Professores da UNILA participam de formação online acerca dos desafios e possibilidades da inteligência artificial no ensino superior.
publicado: 19/03/2026 17h00, última modificação: 19/03/2026 18h05

De 23 a 27 de fevereiro, docentes da UNILA participaram de uma formação online dedicada ao debate sobre o uso da inteligência artificial (IA) no ensino superior. Foram cinco encontros que contaram com momentos teóricos e práticos voltados à reflexão sobre os impactos da tecnologia na educação, especialmente no contexto universitário.

A formação foi organizada pela equipe da Assessoria Pedagógica da PROGRAD e conduzida pelo professor Mariano Pimentel (Unirio), que abordou diferentes perspectivas sobre a presença crescente da IA no cotidiano acadêmico. Durante o curso, foram discutidos aspectos como autoria, criatividade, ética, produção de conhecimento e desigualdade cognitiva, além dos possíveis avanços e riscos associados ao uso dessas tecnologias.

Debate crítico sobre a IA na educação

Ao longo da formação, os docentes da UNILA foram convidados a refletir sobre o chamado “contexto sociotécnico” da inteligência artificial, compreendendo a tecnologia como parte de uma transformação mais ampla da sociedade e da cultura digital. Nesse cenário, a educação também passa por mudanças significativas, exigindo novas formas de pensar o ensino, a aprendizagem e a produção acadêmica.

As discussões ressaltaram que a IA não deve ser vista apenas como ameaça ou solução, mas como uma tecnologia que demanda debate crítico e uso responsável dentro das universidades.

Autoria, ética e criatividade

Outro ponto central do curso foi a discussão sobre autoria acadêmica e processos de criação em tempos de IA generativa. Foram apresentados diferentes níveis de interação entre humanos e sistemas de inteligência artificial, que podem variar desde a produção totalmente humana até processos de criação híbrida, em que estudantes e pesquisadores utilizam a tecnologia como apoio na elaboração de ideias, textos e projetos.

Nesse contexto, foi destacado que o desafio das instituições de ensino não está apenas em detectar o uso da IA, mas em repensar as práticas pedagógicas, criando atividades que incentivem a autoria, a reflexão crítica e a produção intelectual dos estudantes.

Detectores e novos desafios

Durante as atividades práticas, também foram discutidas ferramentas de detecção de textos gerados por IA, bem como softwares capazes de “humanizar” textos produzidos por esses sistemas.
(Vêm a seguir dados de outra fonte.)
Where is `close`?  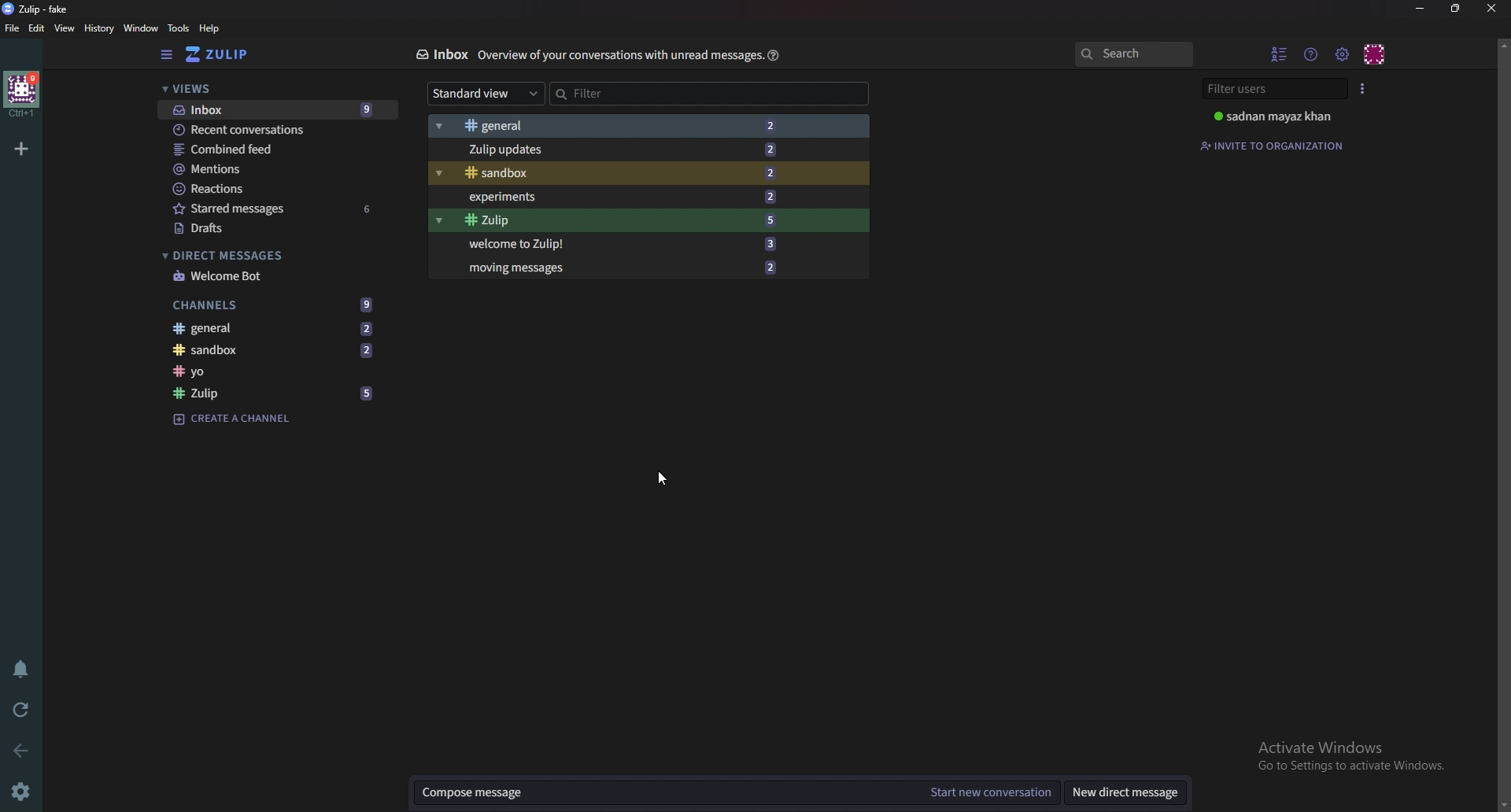
close is located at coordinates (1492, 8).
A análise dessas ferramentas evidenciou limitações técnicas e reforçou a importância de um debate mais amplo sobre o papel da tecnologia na educação.

A formação destacou que, mais do que tentar impedir o uso da inteligência artificial, é fundamental orientar estudantes e professores para um uso ético e consciente, integrando essas ferramentas de maneira crítica aos processos de aprendizagem.

Reinvenção da docência

Entre as principais reflexões do curso está a necessidade de reinventar a docência em tempos de IA generativa. Isso envolve repensar atividades acadêmicas, métodos de avaliação e estratégias pedagógicas, buscando fortalecer a autonomia intelectual dos estudantes.

Ao final da formação, ficou evidente que a presença da inteligência artificial no ensino superior é um fenômeno irreversível. Diante disso, o papel da universidade passa a ser o de promover o debate qualificado e preparar docentes e estudantes para lidar criticamente com essas tecnologias.

Sobre o palestrante

Professor da Universidade Federal do Estado do Rio de Janeiro (Unirio), Mariano Pimentel é pesquisador da área de tecnologias digitais aplicadas à educação. Seus estudos abordam temas como cultura digital, inteligência artificial, colaboração online e inovação pedagógica. Entre suas publicações recentes está o livro “Inteligência Artificial e Educação”, disponível gratuitamente para acesso público.